▸ **EXCERPTED PASSAGE**
-.-.-
Demystify the Algorithmic Recommendation

We spoke with Sam Lavigne about his proposal for »Rigged Systems« and why humor and language are important elements of his work.

Interview with Sam Lavigne — Sep 16, 2020

Sam Lavinge, »Other Orders«, 2019, Rigged Systems

The interview with Sam Lavigne took place two weeks before the realization of his project Other Orders as part of the web residencies by Solitude & ZKM. During this interview, his work was still in progress. We spoke with Lavigne about his proposal for the web residency »Rigged Systems« curated by Jonas Lund and why humor and language are important elements of his work.

Schlosspost: Your project proposal Other Orders for the »Rigged Systems« web residency is about computational sorting and offers alternative models for how sorting is done online. Can you elaborate on your interest in computational sorting?

Sam Lavigne: The interest comes from how content is presented to internet users. Sorting touches everything we do online, even if we rarely recognize it as such. Most of the web is made of sorted lists. Google search results, YouTube video recommendations, Twitter and Facebook timelines – all can be understood as the output of sorting mechanisms, which to an increasing degree mediate our relationships with each other and with the world. The concern over what content we see online could be be understood as a concern about sorting itself. It is not immediately understandable which sorting systems are used. Because online communication and knowledge systems are so commodified, we rarely have control of how things are sorted, or even a clear understanding that most of what we are looking at online is nothing more than a sorted list.

»In Other Orders I want to first demystify algorithmic recommendation engines by reframing these systems as sorting mechanisms, and second, I want to find ways to remystify sorting itself.«

There are growing concerns around recommendation engines like YouTube’s, which appears to radicalize towards the right, or Facebook timelines, which appear to spread misinformation. Facebook, for example, could easily fix their problems by sorting their content chronologically rather than algorithmically. But they won’t because it would break their revenue model. The questions that I am interested in touch upon relevance, and what makes up this kind of business model.
-.-.-
▸ **SOURCE MATERIAL**
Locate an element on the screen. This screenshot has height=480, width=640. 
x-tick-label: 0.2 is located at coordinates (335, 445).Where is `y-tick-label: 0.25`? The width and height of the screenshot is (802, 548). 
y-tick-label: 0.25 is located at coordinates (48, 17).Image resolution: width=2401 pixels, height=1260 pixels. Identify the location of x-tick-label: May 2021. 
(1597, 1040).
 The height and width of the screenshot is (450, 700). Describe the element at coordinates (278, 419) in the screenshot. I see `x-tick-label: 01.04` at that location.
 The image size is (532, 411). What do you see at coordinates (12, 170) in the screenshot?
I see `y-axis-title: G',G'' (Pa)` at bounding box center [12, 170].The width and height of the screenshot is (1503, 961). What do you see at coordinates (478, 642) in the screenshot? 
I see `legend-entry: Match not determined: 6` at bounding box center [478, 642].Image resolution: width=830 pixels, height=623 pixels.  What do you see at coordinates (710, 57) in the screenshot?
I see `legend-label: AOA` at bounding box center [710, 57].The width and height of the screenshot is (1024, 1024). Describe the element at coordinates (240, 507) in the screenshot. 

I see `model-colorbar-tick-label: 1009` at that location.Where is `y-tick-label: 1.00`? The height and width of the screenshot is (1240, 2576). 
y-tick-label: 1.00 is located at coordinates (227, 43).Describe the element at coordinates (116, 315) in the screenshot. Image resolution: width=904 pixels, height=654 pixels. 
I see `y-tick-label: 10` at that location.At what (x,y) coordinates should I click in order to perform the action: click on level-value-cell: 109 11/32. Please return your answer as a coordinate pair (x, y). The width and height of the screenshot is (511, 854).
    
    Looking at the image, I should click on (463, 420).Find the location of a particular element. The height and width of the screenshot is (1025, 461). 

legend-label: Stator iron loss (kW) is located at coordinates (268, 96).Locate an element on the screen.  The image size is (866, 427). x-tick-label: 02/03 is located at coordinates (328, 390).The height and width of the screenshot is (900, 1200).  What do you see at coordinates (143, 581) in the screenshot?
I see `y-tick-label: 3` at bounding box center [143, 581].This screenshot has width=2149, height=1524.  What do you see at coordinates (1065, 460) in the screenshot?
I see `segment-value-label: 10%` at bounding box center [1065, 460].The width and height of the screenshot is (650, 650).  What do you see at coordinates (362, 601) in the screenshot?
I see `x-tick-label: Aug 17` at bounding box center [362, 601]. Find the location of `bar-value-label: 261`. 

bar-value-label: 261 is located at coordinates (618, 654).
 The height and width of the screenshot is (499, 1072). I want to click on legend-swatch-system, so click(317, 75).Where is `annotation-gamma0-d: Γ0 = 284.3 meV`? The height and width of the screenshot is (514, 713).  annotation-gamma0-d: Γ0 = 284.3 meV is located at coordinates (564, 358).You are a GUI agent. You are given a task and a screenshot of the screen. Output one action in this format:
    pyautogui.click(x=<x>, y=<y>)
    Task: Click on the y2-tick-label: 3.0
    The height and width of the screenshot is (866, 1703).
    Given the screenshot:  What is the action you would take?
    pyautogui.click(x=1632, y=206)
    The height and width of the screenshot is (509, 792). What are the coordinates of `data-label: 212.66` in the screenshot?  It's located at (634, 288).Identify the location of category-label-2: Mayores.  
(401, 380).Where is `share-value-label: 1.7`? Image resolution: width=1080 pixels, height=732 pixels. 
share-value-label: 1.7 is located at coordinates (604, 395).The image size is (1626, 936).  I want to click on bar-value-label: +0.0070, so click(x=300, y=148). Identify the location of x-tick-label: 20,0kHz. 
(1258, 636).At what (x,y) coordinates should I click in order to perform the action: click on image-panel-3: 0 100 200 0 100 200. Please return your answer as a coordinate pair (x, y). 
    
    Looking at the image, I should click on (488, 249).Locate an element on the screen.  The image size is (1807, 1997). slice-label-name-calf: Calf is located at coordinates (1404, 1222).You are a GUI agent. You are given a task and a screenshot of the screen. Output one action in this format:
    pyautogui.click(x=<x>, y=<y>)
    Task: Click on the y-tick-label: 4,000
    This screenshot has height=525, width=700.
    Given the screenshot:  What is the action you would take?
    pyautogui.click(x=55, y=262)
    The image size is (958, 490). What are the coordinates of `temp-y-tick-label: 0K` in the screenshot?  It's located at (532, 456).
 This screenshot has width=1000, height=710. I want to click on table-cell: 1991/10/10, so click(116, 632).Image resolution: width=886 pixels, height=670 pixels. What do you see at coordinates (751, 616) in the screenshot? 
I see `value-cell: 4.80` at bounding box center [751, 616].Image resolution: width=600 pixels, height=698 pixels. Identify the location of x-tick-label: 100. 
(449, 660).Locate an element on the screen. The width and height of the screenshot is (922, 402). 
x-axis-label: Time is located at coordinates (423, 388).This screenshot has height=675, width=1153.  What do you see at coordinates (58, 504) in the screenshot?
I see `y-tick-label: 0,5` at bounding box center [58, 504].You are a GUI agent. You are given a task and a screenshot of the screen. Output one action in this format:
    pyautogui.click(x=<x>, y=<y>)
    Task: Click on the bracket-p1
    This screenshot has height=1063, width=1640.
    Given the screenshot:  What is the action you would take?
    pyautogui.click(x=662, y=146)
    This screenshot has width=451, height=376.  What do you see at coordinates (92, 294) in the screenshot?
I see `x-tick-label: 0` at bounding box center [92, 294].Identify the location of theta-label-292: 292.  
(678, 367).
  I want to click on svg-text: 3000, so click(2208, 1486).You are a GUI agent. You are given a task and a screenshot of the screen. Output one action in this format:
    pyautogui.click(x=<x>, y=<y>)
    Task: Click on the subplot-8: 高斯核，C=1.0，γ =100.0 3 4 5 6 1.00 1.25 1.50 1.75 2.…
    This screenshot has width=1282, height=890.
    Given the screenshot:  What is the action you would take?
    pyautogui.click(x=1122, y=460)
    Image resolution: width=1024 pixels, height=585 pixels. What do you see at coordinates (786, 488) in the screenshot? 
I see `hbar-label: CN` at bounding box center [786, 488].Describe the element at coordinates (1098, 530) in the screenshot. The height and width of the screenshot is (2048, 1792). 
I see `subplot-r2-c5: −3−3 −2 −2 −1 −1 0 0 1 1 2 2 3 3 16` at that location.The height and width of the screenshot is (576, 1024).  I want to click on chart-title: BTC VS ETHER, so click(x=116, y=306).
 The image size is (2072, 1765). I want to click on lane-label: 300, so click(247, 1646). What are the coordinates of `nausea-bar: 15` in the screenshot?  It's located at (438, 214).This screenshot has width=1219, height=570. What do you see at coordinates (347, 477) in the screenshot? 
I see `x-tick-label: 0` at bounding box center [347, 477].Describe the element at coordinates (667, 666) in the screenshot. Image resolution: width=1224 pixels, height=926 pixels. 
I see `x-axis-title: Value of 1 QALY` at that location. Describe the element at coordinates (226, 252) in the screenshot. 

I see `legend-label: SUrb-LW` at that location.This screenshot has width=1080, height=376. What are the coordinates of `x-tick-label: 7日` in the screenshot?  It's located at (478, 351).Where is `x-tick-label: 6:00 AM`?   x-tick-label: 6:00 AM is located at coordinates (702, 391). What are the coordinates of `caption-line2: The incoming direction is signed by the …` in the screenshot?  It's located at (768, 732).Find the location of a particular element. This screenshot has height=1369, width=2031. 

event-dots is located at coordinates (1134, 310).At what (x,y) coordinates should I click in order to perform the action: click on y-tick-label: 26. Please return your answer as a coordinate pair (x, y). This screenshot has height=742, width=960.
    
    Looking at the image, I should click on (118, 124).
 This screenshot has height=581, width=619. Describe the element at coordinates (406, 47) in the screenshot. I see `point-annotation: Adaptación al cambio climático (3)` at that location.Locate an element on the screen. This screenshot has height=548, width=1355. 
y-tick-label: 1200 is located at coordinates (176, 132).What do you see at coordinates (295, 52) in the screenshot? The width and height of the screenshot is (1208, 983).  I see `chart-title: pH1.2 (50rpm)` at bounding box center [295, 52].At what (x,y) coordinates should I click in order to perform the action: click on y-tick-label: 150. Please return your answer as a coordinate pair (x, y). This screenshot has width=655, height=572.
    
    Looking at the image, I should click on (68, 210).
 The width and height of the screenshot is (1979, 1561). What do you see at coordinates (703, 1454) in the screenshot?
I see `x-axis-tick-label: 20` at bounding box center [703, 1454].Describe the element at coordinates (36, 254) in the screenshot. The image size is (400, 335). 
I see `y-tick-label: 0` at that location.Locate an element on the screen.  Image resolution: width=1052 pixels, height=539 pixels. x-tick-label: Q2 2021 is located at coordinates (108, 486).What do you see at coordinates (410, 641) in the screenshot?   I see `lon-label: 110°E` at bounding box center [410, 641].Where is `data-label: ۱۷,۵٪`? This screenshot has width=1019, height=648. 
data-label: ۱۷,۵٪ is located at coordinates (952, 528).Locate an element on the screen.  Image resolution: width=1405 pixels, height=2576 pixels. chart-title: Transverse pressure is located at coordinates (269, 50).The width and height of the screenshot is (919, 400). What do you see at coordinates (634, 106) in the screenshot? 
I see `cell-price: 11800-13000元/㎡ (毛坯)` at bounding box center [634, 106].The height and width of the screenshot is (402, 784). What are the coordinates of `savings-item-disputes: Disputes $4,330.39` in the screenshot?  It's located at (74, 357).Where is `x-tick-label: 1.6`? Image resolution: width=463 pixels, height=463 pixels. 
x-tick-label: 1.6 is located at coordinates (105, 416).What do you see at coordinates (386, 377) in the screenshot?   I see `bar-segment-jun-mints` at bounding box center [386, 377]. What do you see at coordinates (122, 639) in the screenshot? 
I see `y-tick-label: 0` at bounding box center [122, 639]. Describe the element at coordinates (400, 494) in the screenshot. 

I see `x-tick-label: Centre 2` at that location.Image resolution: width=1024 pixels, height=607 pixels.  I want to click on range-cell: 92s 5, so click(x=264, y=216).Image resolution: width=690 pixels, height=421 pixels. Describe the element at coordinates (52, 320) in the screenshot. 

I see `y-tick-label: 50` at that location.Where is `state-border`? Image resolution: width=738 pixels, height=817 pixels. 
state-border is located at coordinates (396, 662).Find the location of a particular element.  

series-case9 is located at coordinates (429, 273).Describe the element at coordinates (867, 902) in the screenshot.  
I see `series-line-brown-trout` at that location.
-.-.-
▸ **ASSIGNMENT 1**
Copy the Sam Lavigne interview from the words "Schlosspost: Your project" through "in computational sorting?", replacing "web residency" with "online residency".
▸ **ASSIGNMENT 2**
Based on the Sam Lavigne interview, are these statements true? (a) The interview took place two weeks before Other Orders was realized. (b) Sam Lavigne curated »Rigged Systems«. (c) Lavigne expects Facebook to switch to sorting its content chronologically.
▸ **ASSIGNMENT 3**
In the Sam Lavigne interview, what does Lavigne say most of the web is made of?
The lines have no connection to the Sam Lavigne interview.

▸ **ANSWER AREA 1**
Schlosspost: Your project proposal Other Orders for the »Rigged Systems« online residency is about computational sorting and offers alternative models for how sorting is done online. Can you elaborate on your interest in computational sorting?

▸ **ANSWER AREA 2**
(a) Yes: "The interview with Sam Lavigne took place two weeks before the realization of his project Other Orders"
(b) No: "»Rigged Systems« curated by Jonas Lund"
(c) No: "But they won’t because it would break their revenue model."

▸ **ANSWER AREA 3**
Sorted lists.